(RECORDS TO USE Opens)

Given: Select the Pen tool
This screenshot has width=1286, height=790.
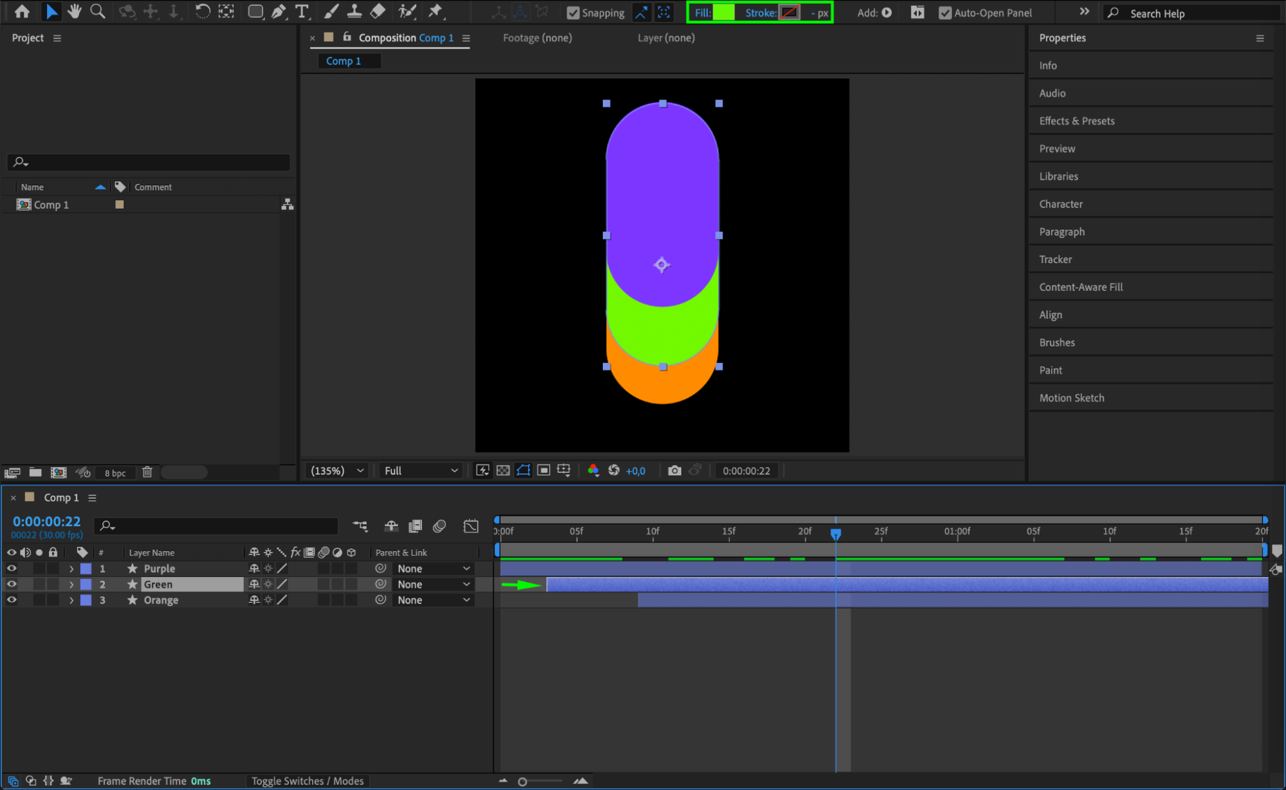Looking at the screenshot, I should pyautogui.click(x=279, y=12).
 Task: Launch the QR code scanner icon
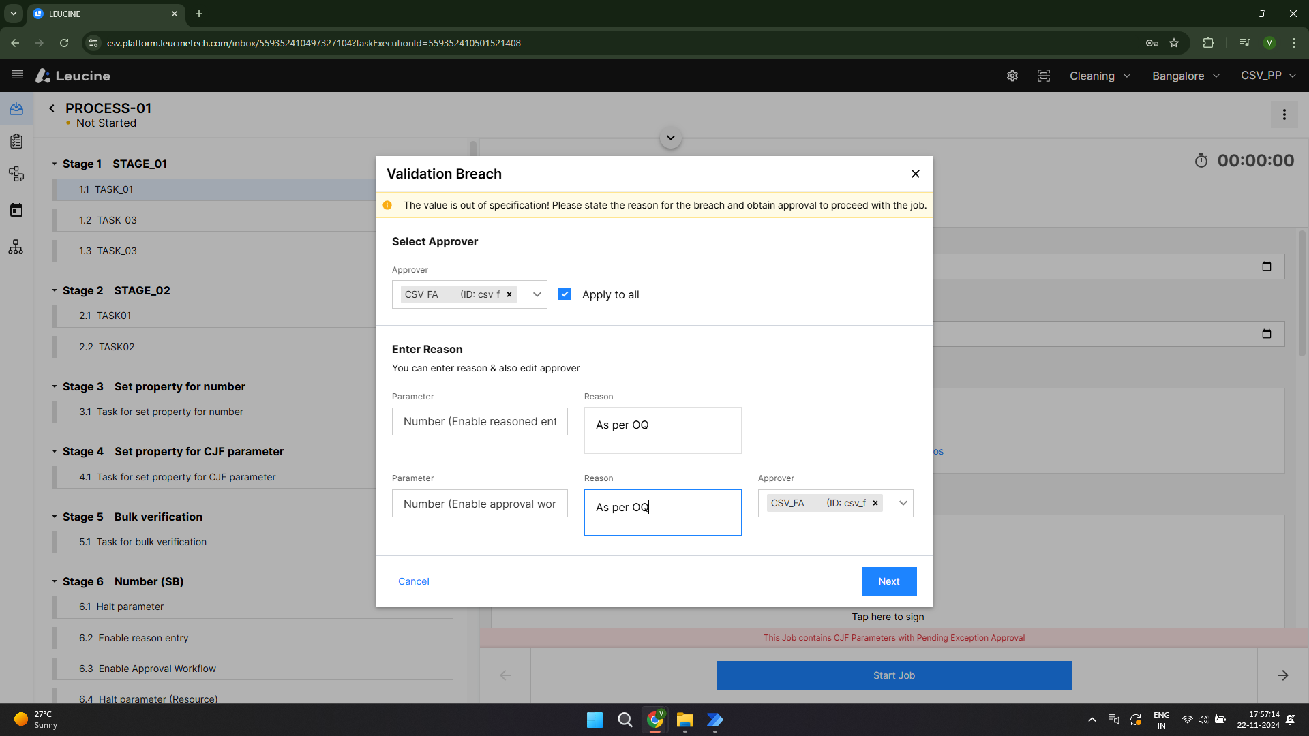click(1043, 76)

(RECORDS TO USE Closes)

◆ **WORK ITEM**: A verbatim copy of the records is needed, with all images omitted.

◆ **EXERCISE OUTPUT**:
Given: Select the Pen tool
This screenshot has width=1286, height=790.
Looking at the screenshot, I should pyautogui.click(x=279, y=12).
 Task: Launch the QR code scanner icon
click(1043, 76)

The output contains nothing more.